• Goal of the exercise:
Across the listing, how many lines contain "Choose"? The reply is the number alone.

****************************************

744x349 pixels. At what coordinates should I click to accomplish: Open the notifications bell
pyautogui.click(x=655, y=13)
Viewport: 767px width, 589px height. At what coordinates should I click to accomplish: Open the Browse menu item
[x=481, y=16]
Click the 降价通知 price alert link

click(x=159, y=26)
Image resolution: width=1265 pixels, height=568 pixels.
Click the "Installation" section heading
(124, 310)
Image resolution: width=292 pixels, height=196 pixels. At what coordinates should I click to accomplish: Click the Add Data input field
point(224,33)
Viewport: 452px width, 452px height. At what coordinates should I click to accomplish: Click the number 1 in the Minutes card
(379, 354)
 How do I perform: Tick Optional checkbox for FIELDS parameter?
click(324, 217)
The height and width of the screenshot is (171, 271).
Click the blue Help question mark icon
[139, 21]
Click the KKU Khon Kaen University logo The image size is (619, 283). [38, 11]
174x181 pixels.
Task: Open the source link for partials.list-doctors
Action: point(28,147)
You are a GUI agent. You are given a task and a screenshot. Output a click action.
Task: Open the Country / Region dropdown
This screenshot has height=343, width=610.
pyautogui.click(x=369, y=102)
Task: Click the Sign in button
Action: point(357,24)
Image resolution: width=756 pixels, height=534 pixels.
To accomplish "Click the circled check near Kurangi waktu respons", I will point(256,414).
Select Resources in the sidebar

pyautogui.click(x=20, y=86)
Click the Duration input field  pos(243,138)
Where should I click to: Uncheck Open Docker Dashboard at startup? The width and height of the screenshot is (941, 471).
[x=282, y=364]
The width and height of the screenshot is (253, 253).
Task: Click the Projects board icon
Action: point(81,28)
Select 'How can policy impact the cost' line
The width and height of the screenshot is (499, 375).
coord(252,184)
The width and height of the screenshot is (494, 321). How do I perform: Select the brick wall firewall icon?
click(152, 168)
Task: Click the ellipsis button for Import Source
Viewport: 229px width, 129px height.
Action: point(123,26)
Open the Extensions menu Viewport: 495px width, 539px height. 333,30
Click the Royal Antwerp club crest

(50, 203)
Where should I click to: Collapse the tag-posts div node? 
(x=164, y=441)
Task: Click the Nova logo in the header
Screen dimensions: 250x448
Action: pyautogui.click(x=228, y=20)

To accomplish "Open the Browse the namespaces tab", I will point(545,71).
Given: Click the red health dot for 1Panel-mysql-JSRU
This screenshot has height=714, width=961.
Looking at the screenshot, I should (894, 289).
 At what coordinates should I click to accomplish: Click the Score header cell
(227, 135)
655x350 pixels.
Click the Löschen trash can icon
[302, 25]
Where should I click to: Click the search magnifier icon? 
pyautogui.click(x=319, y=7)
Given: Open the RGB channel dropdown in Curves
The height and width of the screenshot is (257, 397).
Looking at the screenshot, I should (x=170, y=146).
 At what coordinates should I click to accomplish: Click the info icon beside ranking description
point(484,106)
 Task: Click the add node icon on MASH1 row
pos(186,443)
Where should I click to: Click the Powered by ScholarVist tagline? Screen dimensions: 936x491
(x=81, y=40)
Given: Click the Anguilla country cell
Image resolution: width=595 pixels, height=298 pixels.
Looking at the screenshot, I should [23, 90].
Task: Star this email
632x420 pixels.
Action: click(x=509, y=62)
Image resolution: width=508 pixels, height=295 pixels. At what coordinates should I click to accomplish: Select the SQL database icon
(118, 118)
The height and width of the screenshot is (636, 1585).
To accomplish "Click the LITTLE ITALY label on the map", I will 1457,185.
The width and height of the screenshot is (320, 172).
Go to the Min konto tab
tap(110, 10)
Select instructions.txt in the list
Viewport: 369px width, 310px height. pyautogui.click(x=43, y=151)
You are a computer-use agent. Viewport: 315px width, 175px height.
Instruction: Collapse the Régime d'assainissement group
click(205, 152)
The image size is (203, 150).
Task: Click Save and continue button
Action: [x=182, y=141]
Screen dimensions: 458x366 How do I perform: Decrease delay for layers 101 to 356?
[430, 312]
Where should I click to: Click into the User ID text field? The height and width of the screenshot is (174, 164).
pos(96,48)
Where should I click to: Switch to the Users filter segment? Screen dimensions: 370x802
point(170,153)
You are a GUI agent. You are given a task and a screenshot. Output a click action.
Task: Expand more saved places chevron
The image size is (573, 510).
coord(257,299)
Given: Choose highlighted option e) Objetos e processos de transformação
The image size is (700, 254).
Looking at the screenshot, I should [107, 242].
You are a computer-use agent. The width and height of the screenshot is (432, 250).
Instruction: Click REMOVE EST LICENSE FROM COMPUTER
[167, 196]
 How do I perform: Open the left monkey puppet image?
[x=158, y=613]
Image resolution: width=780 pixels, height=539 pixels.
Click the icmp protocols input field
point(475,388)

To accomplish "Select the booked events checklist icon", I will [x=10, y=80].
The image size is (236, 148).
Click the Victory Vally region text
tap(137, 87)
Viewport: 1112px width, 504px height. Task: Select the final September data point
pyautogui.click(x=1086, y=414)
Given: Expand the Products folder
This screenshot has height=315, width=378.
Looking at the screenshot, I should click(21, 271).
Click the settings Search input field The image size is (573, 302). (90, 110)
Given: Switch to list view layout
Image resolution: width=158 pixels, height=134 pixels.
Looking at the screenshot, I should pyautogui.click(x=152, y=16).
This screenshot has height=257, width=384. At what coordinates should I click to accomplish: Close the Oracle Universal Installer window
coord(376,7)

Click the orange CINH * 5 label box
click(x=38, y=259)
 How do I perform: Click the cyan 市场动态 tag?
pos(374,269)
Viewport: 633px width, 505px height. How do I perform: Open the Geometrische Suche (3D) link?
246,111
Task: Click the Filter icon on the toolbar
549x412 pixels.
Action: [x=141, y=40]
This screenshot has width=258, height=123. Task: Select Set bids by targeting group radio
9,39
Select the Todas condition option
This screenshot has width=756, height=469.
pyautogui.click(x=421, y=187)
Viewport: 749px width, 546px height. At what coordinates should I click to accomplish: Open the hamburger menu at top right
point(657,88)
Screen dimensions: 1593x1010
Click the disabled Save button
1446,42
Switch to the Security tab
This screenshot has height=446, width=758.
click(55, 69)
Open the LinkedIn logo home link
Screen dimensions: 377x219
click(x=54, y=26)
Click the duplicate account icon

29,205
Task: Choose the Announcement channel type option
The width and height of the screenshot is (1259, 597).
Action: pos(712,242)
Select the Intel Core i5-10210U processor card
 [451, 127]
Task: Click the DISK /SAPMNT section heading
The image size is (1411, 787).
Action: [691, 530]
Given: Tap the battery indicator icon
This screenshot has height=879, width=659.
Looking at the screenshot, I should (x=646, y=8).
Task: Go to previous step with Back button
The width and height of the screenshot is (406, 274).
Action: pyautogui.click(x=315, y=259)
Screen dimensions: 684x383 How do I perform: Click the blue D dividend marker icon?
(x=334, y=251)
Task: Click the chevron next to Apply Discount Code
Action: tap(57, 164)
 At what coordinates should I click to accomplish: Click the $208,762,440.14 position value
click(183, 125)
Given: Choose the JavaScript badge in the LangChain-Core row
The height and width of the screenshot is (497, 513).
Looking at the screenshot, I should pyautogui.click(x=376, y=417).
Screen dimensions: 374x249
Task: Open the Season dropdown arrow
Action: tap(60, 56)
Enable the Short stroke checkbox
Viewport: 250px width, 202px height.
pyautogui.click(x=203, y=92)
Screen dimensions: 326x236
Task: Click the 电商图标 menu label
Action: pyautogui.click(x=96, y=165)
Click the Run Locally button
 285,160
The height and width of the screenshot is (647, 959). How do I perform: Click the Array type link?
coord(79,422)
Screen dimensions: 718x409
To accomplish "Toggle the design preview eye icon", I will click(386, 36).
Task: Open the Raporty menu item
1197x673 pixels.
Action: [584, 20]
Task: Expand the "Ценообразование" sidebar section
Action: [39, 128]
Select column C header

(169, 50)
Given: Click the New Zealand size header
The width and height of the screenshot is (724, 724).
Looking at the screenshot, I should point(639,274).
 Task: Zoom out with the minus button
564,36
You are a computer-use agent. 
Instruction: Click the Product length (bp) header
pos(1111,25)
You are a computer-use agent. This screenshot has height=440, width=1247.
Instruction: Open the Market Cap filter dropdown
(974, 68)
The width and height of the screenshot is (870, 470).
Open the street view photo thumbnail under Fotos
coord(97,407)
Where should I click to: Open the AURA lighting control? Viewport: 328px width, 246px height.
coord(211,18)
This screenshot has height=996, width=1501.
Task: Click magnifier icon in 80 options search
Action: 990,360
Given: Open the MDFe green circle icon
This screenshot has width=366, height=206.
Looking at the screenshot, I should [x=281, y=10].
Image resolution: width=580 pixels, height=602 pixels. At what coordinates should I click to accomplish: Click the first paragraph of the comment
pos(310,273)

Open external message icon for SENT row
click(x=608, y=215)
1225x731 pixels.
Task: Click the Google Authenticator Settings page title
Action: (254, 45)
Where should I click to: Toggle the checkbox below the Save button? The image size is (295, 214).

****************************************

• Answer for the task:
3